**The problem**
Look for "agent" in each line of the records, and copy the lines that have it.

*** Opening of Recorded information ***

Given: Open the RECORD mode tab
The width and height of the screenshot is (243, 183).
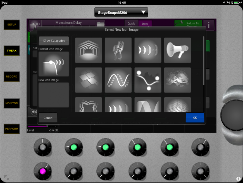Looking at the screenshot, I should pyautogui.click(x=11, y=77).
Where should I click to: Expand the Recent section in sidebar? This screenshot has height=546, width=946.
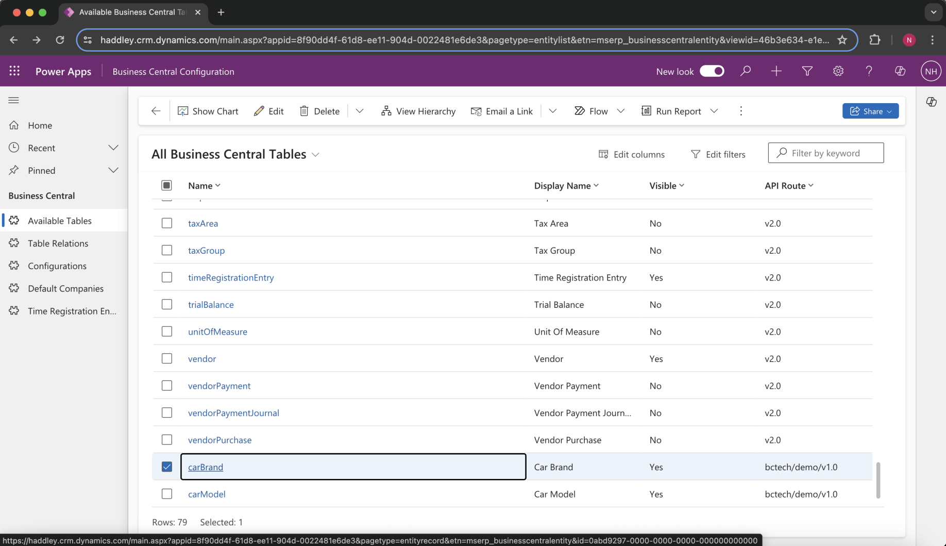[113, 148]
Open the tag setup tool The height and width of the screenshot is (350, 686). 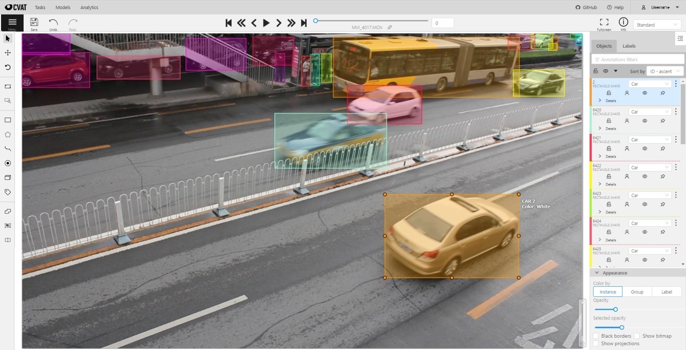pyautogui.click(x=8, y=192)
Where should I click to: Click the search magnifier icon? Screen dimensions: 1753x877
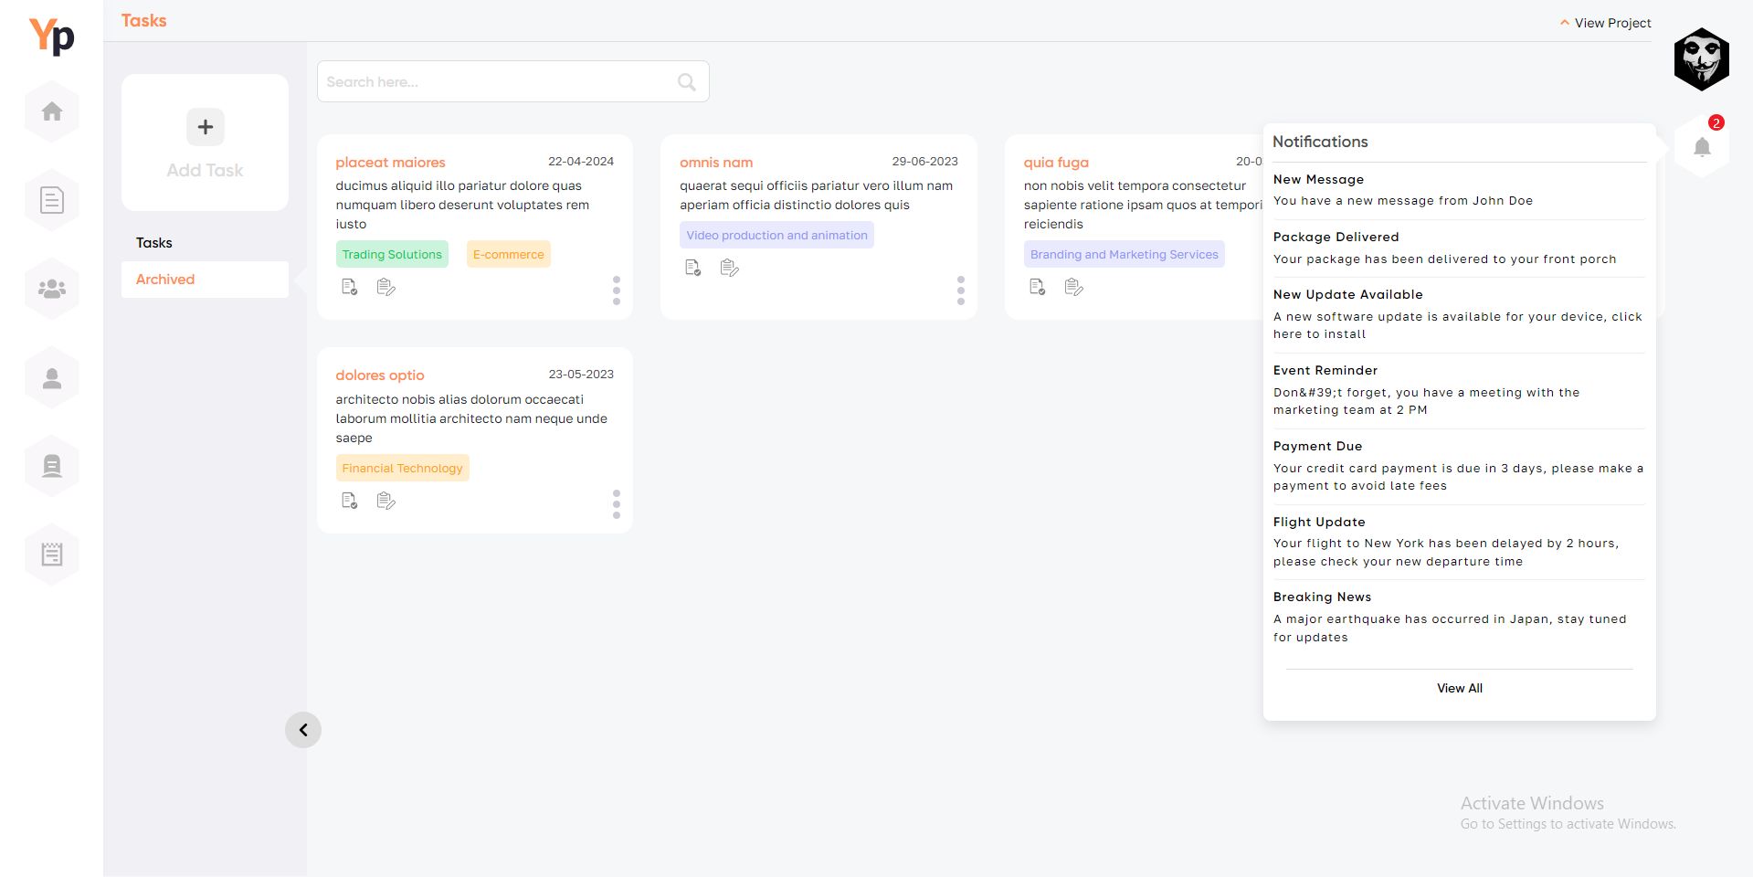pyautogui.click(x=686, y=82)
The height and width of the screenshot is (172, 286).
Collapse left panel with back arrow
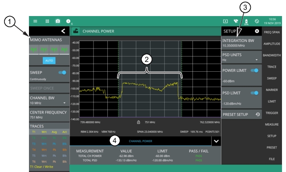pos(63,31)
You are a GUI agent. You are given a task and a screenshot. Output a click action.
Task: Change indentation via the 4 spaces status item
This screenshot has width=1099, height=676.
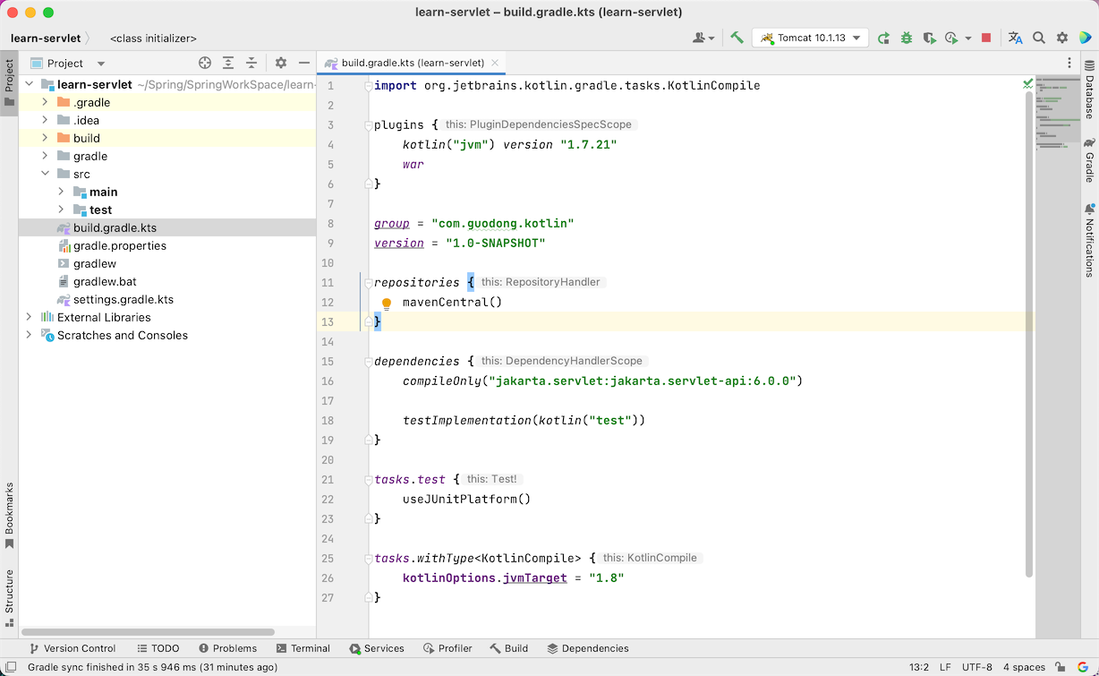[1025, 667]
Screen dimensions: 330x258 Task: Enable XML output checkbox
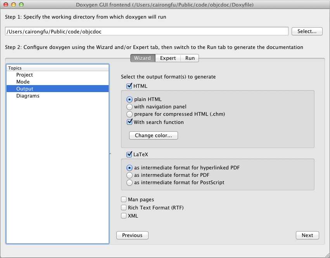pos(124,216)

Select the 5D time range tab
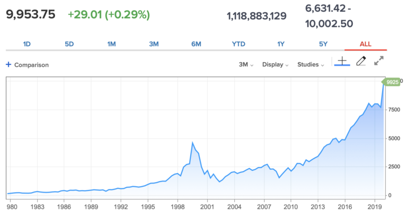[69, 44]
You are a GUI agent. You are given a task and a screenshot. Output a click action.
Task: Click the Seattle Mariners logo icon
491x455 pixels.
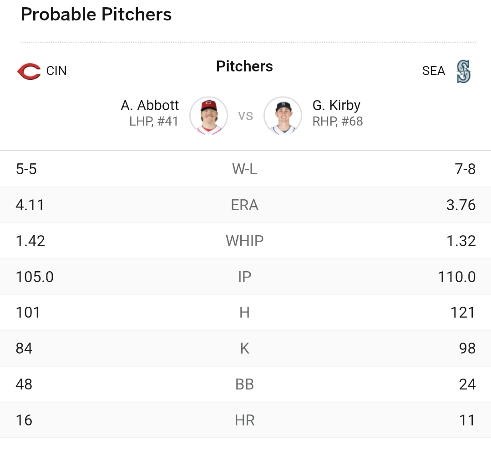463,71
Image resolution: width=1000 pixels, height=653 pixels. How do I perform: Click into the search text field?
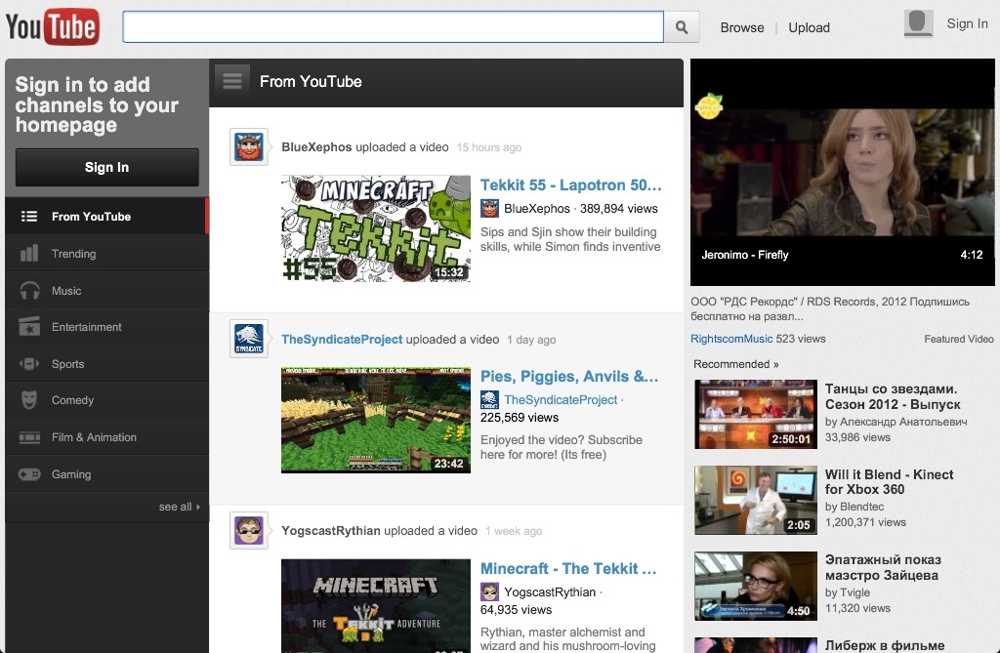point(393,27)
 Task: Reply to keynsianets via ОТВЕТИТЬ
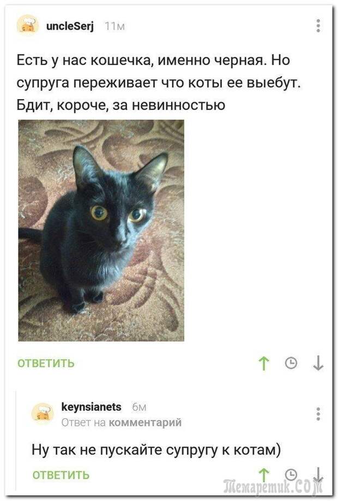tap(61, 475)
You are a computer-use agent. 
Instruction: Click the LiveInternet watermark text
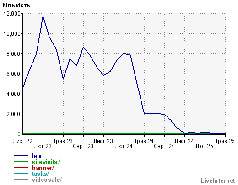point(218,180)
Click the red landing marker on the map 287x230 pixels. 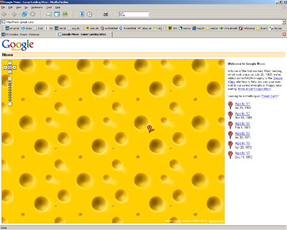[x=149, y=128]
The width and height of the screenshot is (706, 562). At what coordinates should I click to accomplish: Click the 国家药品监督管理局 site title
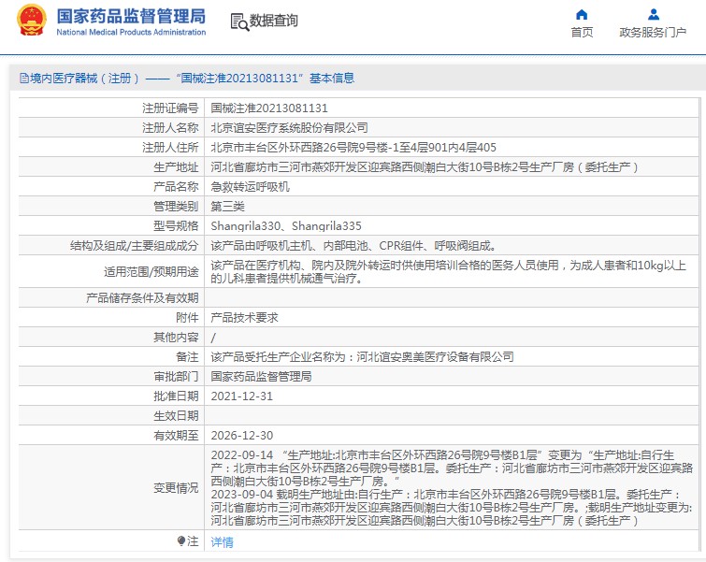click(x=131, y=16)
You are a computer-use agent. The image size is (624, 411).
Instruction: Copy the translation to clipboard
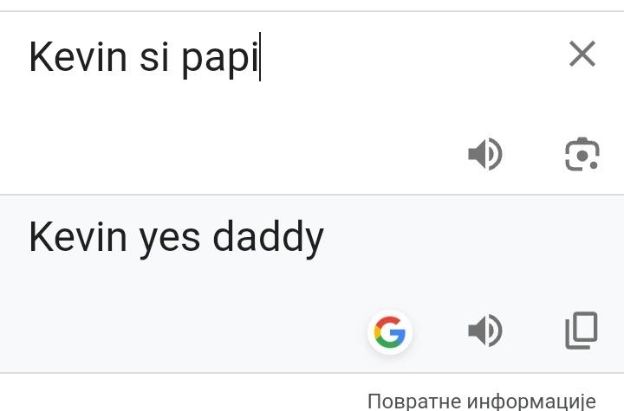pos(582,331)
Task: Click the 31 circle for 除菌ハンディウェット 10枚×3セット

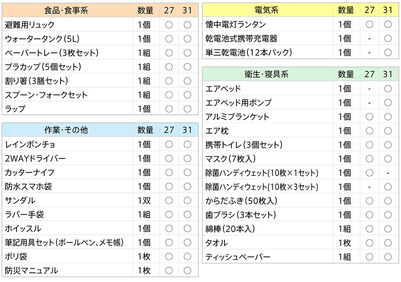Action: point(388,187)
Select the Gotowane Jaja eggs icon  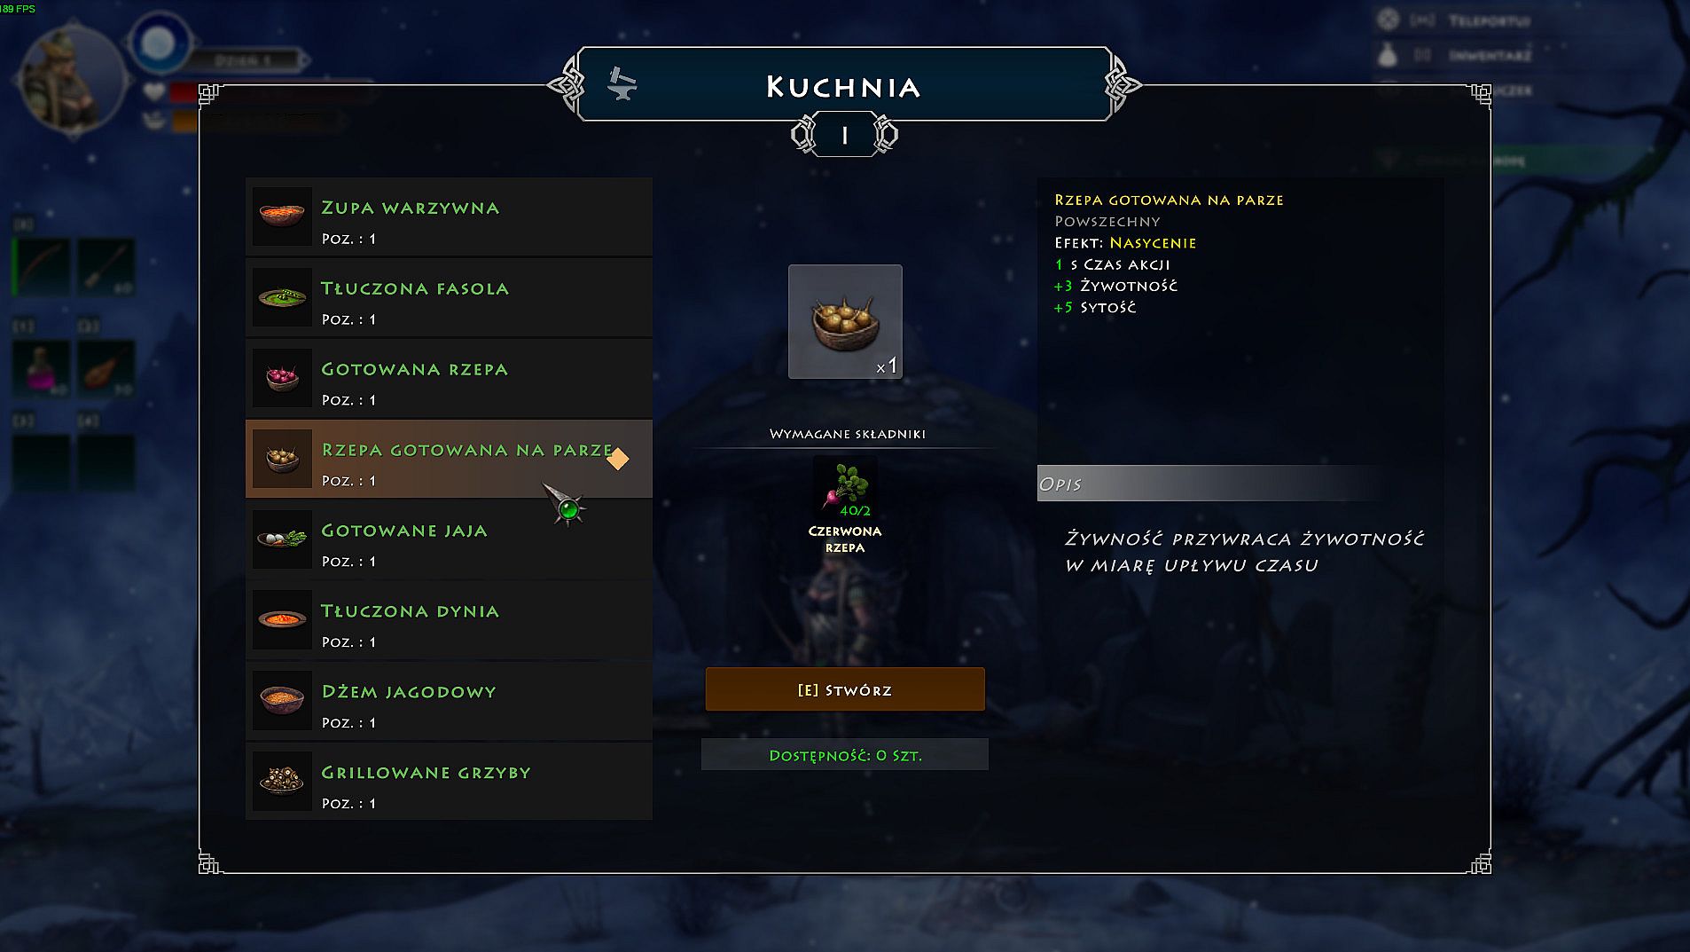[x=282, y=539]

*** Close of Recorded information ***

**Response to the exercise**
You are a GUI agent. You are given a task and a screenshot. Output a click action.
You are a GUI agent. You are given a task and a screenshot. Output a click action.
You are a computer-use agent. 
You are a computer-use agent. The image size is (624, 411).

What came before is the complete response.